Master's Thesis Defense: Skip Regex: Parsing without Deciding

April 20, 2018
9:00 AM
Eaton 208
Speaker: Ethan Pailes
Host: Kathleen Fisher

Abstract

Each regular expression corresponds to a set of strings, or language. Regular expression engines can be used to quickly decide if a particular string is in that language and to perform submatch extraction (parsing) on a regex containing capture groups. While there has been significant work that focuses on either deciding regular expressions or parsing them, to the best of our knowledge no one has considered the two problems separately. This thesis presents skip regex, an engine for performing regular expression parsing without considering the decision problem.
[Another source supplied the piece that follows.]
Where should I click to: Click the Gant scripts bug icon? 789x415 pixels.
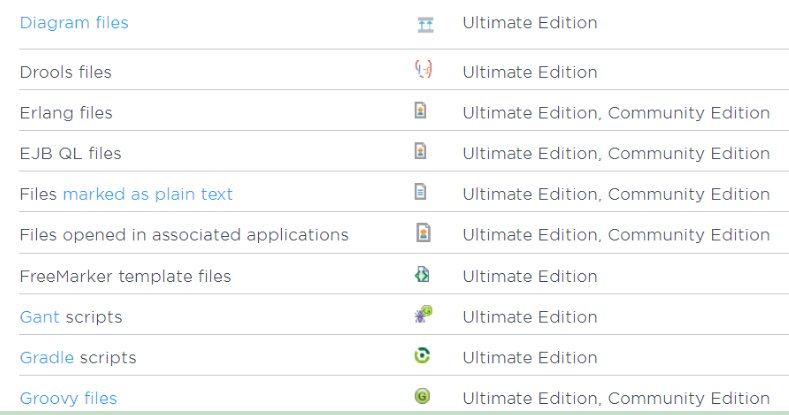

We show that this facilitates optimizations such as skipping over sections of input or quickly scanning towards particular literal strings, and argue through examples that the capability to parse without deciding is a useful and applicable one, particularly in the case of regular expressions where the performance difference between DFAs and NFA simulations means that regex are often currently decided twice in practice. While DFAs can decide regular expressions quickly, they struggle to provide features such as submatch extraction. Because of the difference in speed of the two approaches, existing engines often first decide the input with a DFA and then use an NFA to parse the matching subset of input. Skip regex provide the to parse without deciding, and provide a performance improvement even when the input must be decided.